Wednesday, March 10, 2010
Tipping Point
I think we have a problem with our indiscriminate use of nomenclature here. I’m referring to the use of the word ‘trigger’. For the second time today this word has come up, first in connection with an event that would bring about civil strife here in the U.S., and now again in connection with something that would seal the financial collapse of a nation or currency. The problem as I see it is that by the use of the word ‘trigger’, you absolve all past sins while placing blame on a single specified (or unspecified) event. This is not fair or accurate.
Greece has been spending money like a drunken sailor for far too long. By doing so, they have managed to maintain the peace and tranquility that its socialist unions are forever threatening to disrupt. This has now reached a ‘tipping point’. Pouring more and more sugar into the weighing pan, the scale will lose its equilibrium and begin to tip. Increasing the weight on the other side will bring it back into balance. If that weight happens to be debt (or negative weight), the only option is to remove a portion of the sugar. The laws of economics are immutable. Gimmicks will only work as long as it is possible to confuse or distract the public.
We here in America are faced with a similar problem. Only here, it was the politicians who were pouring sugar onto the scales. We too have reached and (some say) surpassed our ‘tipping point’. Since our problem was politically driven – government corruption: buying votes, bribery, etc. – the blood you’re seeing is being (figuratively) spilled on the Senate and House floors (while in Greece, the blood is being spilled on the streets). It ultimately filters through and comes to one and the same: blood everywhere.
Time and time again, fancy financial accounting gimmicks were created to facilitate kicking the stink bomb farther on down the road. Well, we have reached a dead end. The damage done can no longer be masked by fancy arithmetic. Simply put, we’ve spent too much and don’t have a snowball’s chance in hell of ever paying it back.

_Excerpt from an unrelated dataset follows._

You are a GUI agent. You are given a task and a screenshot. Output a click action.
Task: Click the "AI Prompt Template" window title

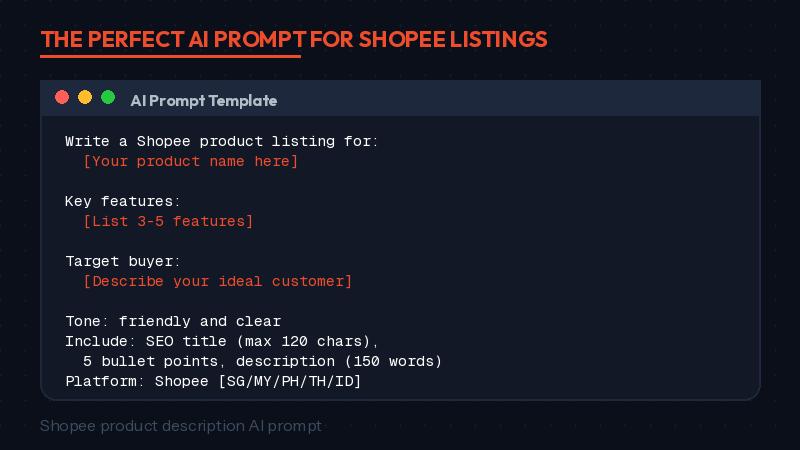204,101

Lost in all the gimmickry is the willful ignorance of the value of money which is maintained only by hard work, prudent risk-taking and talent. If there is no appreciation of value, we might as well scrap the whole system and go back to bartering. But first, we are destined to endure a cycle of blame involving ‘triggers’, political pariahs, and even the trappings of success itself. Meanwhile the scale remains buried.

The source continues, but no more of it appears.